Even by extending your reading into other works by some of the contributors to the collection you already mentioned (e.g. J-P Rubiés) you should find some further engagement with this topic.
There is also a natural alignment between methodological and theoretical discussions from historians of a range of forms of life writing/autobiographical writing more broadly and the critical interests of historians of travel writing, so looking into these debates may also serve you well.
Ryota Nishino
Meijo University
Dear Jane,
Thank you ver much for your perceptive response.
Venturing out of the disciplinary and regional boundaries is a great idea. I've often found myself thinking that travel writing tells more about the travel writers and the places they call home.

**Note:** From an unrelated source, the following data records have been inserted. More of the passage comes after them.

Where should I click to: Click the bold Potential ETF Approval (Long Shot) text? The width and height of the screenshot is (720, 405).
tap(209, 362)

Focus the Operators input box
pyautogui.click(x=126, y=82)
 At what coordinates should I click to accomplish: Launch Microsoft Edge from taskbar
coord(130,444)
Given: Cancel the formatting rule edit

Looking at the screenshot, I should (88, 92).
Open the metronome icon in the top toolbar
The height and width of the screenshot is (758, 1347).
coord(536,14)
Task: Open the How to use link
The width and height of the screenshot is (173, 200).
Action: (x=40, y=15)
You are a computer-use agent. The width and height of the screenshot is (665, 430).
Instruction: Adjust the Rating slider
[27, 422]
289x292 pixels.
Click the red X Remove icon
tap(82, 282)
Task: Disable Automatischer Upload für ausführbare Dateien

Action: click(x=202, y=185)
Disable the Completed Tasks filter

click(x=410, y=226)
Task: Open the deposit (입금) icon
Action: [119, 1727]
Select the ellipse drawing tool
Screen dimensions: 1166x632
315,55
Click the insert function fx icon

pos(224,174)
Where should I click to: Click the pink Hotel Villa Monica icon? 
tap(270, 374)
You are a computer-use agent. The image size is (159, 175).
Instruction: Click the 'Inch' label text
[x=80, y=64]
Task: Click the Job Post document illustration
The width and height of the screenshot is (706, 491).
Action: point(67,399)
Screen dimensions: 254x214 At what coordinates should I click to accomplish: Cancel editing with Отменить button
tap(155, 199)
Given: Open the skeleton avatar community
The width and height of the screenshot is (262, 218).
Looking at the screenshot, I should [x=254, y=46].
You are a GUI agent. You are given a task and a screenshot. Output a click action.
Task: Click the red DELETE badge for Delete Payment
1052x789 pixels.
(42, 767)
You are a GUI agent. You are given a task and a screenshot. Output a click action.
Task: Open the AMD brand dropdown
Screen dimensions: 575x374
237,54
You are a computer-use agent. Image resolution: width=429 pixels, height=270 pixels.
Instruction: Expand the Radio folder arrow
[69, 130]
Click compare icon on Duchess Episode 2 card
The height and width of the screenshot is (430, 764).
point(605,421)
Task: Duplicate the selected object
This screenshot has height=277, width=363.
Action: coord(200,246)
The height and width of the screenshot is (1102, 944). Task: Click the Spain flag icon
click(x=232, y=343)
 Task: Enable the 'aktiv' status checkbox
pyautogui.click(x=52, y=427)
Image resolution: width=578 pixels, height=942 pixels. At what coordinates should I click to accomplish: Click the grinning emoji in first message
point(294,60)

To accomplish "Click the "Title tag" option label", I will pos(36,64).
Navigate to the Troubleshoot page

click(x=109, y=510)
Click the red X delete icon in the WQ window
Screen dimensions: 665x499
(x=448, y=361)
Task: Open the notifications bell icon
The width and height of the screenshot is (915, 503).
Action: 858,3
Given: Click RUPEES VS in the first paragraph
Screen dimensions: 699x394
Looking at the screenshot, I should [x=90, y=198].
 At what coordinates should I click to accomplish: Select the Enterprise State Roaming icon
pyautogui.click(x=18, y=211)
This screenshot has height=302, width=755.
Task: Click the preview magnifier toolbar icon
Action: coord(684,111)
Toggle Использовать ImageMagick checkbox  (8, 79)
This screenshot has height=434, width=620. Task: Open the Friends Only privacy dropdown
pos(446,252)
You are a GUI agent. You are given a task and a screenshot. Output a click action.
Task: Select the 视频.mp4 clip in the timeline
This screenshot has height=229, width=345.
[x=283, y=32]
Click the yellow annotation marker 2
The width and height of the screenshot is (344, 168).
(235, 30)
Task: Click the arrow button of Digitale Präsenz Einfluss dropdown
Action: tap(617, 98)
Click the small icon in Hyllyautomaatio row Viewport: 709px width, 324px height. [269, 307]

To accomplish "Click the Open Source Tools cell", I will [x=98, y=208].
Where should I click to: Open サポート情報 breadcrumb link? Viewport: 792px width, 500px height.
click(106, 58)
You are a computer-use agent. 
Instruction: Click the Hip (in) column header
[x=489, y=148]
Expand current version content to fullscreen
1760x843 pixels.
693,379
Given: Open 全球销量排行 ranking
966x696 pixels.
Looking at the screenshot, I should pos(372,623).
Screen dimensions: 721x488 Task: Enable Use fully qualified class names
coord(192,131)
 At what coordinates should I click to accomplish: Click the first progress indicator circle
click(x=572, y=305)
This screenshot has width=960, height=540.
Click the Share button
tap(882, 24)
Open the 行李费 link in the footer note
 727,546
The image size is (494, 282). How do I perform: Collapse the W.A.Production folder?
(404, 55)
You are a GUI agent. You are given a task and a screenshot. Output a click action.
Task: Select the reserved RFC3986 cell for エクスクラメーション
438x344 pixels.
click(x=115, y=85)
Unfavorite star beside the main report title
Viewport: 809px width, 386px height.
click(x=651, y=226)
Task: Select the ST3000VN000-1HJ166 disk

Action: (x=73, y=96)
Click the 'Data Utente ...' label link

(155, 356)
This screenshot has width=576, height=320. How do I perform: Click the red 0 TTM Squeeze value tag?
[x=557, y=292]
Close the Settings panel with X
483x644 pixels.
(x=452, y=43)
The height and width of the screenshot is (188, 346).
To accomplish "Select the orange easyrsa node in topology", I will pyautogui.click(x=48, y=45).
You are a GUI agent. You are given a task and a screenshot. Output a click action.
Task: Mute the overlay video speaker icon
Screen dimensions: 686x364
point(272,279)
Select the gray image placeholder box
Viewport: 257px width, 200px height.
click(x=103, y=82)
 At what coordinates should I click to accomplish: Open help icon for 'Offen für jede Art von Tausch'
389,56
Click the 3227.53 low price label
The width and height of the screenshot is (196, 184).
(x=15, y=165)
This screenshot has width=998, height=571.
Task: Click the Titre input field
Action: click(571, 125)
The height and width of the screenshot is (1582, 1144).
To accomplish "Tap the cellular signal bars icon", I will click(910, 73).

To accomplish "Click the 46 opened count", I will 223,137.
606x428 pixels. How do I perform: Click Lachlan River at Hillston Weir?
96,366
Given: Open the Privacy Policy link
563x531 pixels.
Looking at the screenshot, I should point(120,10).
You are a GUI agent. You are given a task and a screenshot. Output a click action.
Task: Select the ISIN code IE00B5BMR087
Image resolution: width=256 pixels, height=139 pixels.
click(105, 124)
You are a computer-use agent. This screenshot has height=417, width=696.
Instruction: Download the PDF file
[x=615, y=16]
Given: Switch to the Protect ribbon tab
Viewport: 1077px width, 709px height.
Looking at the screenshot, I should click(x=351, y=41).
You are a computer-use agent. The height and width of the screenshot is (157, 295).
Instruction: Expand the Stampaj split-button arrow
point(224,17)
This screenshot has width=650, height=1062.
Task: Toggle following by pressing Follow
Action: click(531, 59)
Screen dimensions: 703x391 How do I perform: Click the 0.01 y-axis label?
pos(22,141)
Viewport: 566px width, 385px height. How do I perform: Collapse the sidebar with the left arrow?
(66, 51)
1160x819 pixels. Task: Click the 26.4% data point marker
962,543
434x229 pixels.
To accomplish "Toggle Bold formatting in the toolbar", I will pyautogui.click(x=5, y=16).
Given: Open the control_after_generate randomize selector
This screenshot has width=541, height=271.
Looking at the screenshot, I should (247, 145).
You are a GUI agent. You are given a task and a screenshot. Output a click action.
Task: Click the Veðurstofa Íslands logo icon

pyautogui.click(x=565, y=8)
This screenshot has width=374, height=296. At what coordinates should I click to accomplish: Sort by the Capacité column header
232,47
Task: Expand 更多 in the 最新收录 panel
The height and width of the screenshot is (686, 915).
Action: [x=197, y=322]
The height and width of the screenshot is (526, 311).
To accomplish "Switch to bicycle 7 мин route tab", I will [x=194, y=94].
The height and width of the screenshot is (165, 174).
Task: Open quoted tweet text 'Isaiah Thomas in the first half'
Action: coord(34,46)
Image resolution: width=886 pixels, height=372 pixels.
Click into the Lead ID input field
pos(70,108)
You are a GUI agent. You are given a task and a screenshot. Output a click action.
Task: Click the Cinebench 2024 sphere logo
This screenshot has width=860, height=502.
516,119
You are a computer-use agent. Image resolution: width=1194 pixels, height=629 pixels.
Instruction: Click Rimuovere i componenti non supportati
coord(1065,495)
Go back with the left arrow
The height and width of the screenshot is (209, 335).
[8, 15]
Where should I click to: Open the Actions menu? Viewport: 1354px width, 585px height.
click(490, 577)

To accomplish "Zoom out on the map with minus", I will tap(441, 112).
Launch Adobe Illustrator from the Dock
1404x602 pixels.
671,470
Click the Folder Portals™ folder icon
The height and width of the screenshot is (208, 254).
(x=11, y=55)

I wonder to what extent do travel writers exercise self-reflexivity vis-a-vis the destinations and their own home societies, and what the modalities of joys, anxieties and silences can tell us about the minds of the travel-writers and the times in which they travelled.
Ryota
Jane Hanley
Macquarie University
These are some of the questions that provoke our interest in travel writing and other forms of life writing in the first place, are they not? And for me, the potential for critical reflection (or, most the time, total lack thereof) is one of the most interesting features of travel writing in relating it to histories of power.
Ryota Nishino
Meijo University
Hi Jane, I like the line of your thoughts. Have you read Global Politics of Contemporary Travel Writing by Debbie Lisle? I'm sure you'll get a lot out of it.
Jane Hanley
Macquarie University
Yes, I do admire that book, it echoes many aspects of my own thinking.